Saturday, 22 March 2025

Signs of spring: lambs, daffodils, frogs croaking and fires on the moors. Book swap places.

 This morning I saw lambs, the first ones I’ve seen this year. Over the next few weeks the fields around here will be full of them. I also heard frogs in one of the millponds, no doubt busily doing what frogs do at this time of the year.



And there are daffodils. Spring must be here!



Along with the spring there are fires on the moors. Or at any rate there have been over the last few days. For the last month we’ve had surprisingly little rain and the peat moors around here are very dry as a result. One outbreak was only a couple of miles up the road from our house. Strangely we didn’t smell the smoke but Granddaughter Number One, who lives a good five miles away in another part of Oldham said she could smell it strongly! 







Fire engines have been running about all over the place. I saw one again this morning but going at normal traffic speed, not racing along with the siren blaring. 


One newspaper report suggested that at least one of the fires was caused by a “controlled burn that got out of hand” but later reports said that the fire brigade had not confirmed that. It used to be a regular thing at this time of year for farmers to set fire to the stubble left behind. The resulting ash was supposedly good for the soil in preparation for new planting. The trouble is that “controlled” is bot always the best way to describe setting light to a field in a peat area.  I thought that practice had been discredited but sometimes people stick to old habits. 


We had rain in the night, not a lot but more is forecast. Hopefully it has extinguished all the fires. In peat areas though fires have a tendency to appear to be extinguished but in reality continue to smoulder underground. Fingers crossed!


Walking around here, you come across old red phone boxes - no longer in use. It’s odd when we think back to how they were an essential part of our communication networks. Nowadays it seems many people no longer even have landlines. We still have one but only a very small number of people ever call us on it. Some of the old phone boxes are equipped with defibrillators. Others are decorated. And there are some I have heard of which act as mini libraries. 
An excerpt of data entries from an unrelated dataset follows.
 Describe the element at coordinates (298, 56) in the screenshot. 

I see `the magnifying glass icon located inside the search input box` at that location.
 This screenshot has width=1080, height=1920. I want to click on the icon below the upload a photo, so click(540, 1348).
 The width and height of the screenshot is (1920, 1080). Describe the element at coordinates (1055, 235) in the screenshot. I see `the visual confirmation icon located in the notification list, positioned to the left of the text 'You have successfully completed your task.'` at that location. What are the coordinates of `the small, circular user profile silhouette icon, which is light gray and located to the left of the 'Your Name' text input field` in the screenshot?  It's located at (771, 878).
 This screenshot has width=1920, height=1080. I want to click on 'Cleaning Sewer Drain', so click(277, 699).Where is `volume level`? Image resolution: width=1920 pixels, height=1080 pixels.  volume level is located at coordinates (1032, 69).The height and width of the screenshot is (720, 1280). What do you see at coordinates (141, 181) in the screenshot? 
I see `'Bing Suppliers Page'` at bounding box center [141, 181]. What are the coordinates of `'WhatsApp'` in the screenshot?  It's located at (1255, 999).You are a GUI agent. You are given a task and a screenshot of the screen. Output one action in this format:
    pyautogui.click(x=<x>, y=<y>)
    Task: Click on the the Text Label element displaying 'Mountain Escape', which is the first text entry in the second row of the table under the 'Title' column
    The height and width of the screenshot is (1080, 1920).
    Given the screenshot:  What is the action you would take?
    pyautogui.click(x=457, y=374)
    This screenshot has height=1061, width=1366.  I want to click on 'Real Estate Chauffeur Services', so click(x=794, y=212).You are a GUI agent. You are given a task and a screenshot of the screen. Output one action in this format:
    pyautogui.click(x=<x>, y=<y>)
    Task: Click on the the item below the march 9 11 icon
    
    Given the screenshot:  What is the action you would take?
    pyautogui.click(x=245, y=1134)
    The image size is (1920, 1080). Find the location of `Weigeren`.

Zoe Williams wrote in the Guardian recently lamenting the disappearance of an unofficial “book-swap” in her local tube station. You could drop off books at the entrance to the tube station and, presumably, help yourself to something interesting to read on the underground. Then the book-swap disappeared overnight - not just from that one tube station but lots of others with same system. One explanation is that since the King’s Cross fire, way back in 1987, it has been against fire-safety regulations to have combustible material in any part of a station. But that must have been forgotten if book-exchanges were re-introduced into underground stations. Forgotten no more! I’m tempted to blame my son as I know that he has been working on a project to make the stations safe and accessible to everyone! 


So it goes!


Life goes on. Stay safe and well, everyone!